▸ WHAT THE EXERCISE ASKS
Please repeat the stretch from the line containing "Task: Click the prompt text input field" through the line containing "pos(345,41)", both ends included, word for word and without the pictures.

▸ PROVIDED ENTRIES
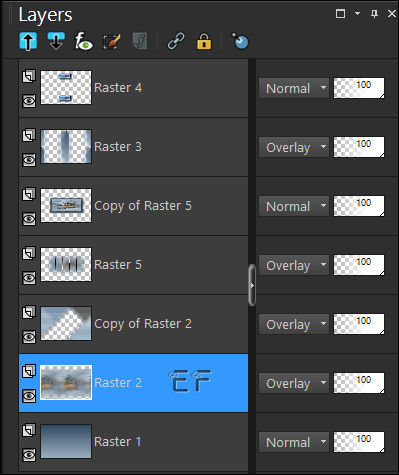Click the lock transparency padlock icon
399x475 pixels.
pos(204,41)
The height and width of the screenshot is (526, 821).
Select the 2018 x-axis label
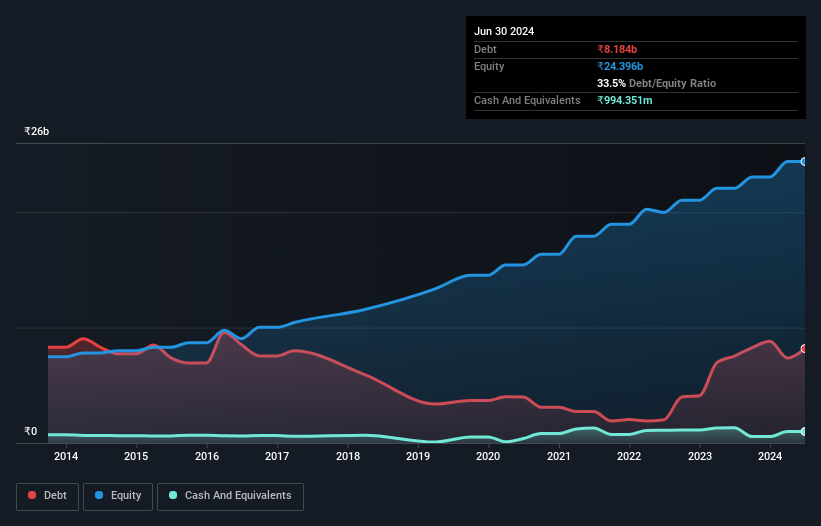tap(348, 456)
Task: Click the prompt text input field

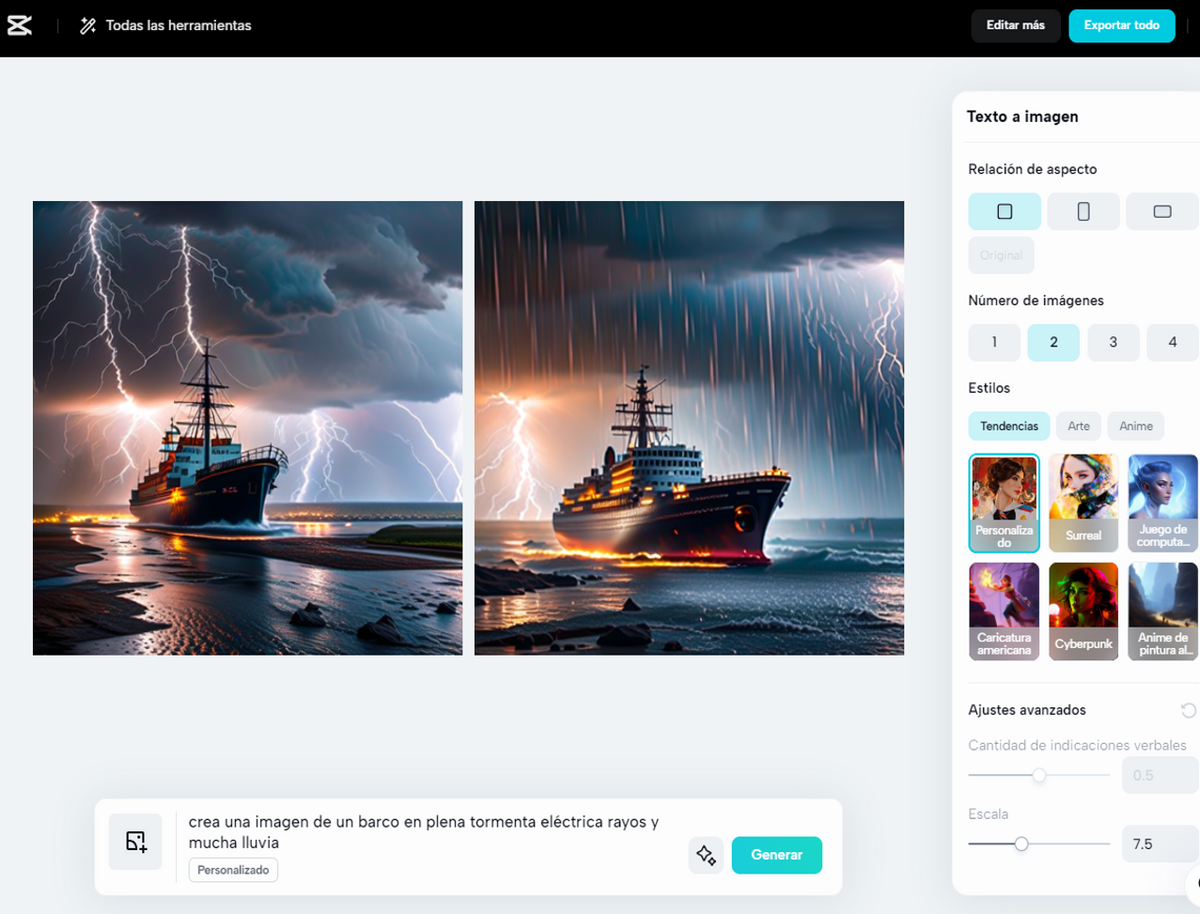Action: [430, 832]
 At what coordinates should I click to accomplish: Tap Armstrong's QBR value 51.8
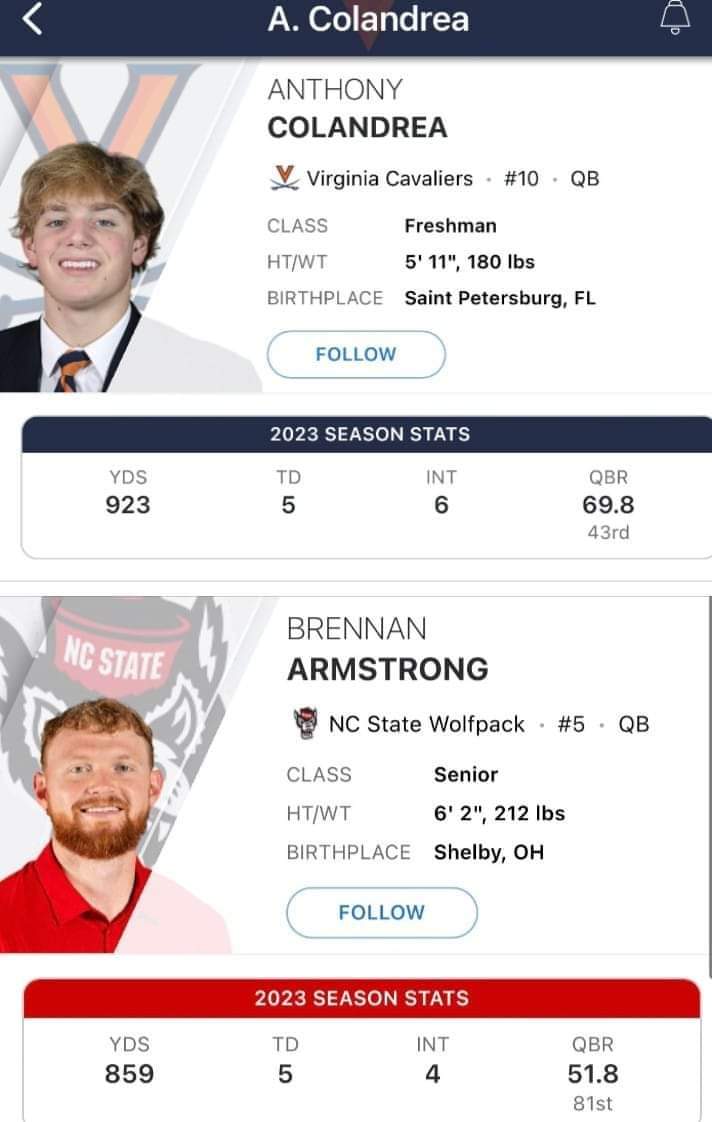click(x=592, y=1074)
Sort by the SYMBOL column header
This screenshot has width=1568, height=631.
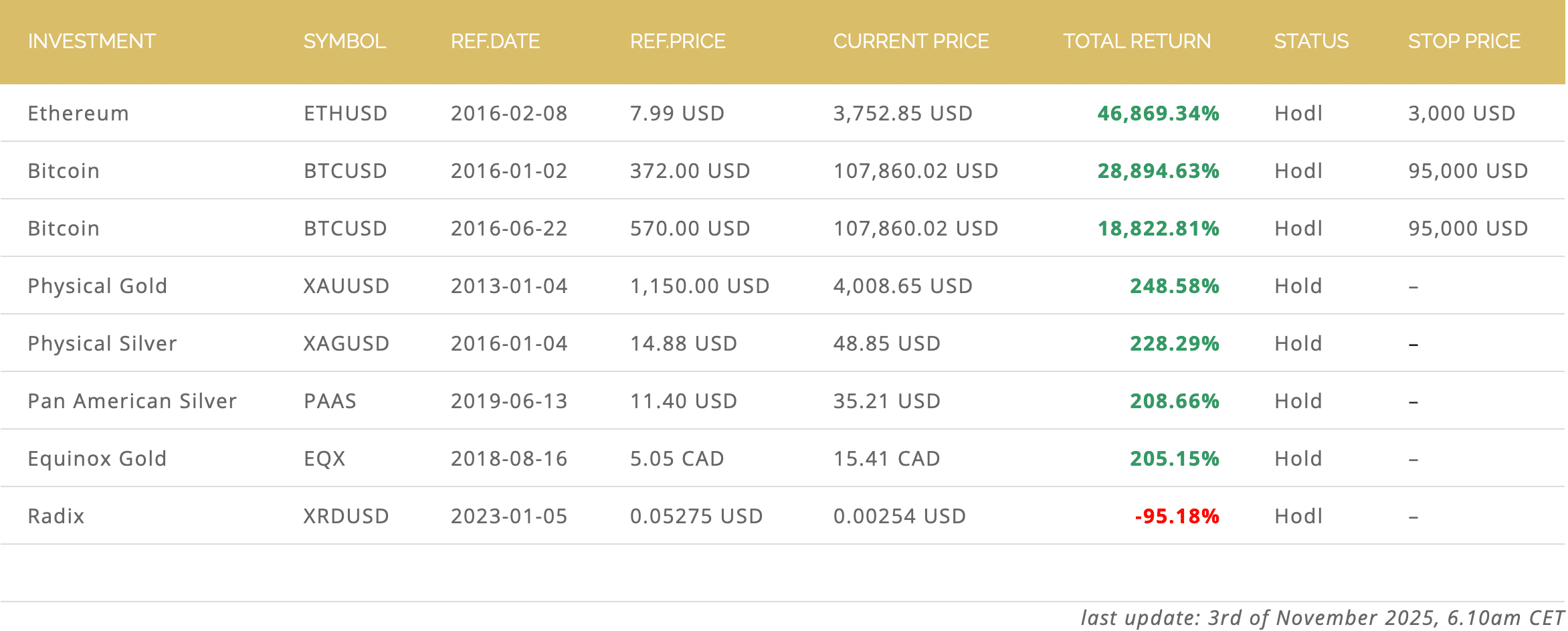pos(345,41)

---

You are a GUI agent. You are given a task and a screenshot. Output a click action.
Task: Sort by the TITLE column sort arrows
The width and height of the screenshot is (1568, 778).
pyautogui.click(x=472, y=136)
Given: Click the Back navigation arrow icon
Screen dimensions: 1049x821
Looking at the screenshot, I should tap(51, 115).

▸ EXERCISE SOLUTION
Task: Click the prompt text input field

Action: [430, 832]
 At what coordinates should I click to accomplish: Tap Armstrong's QBR value 51.8
click(x=592, y=1074)
Sort by the SYMBOL column header
This screenshot has width=1568, height=631.
pos(345,41)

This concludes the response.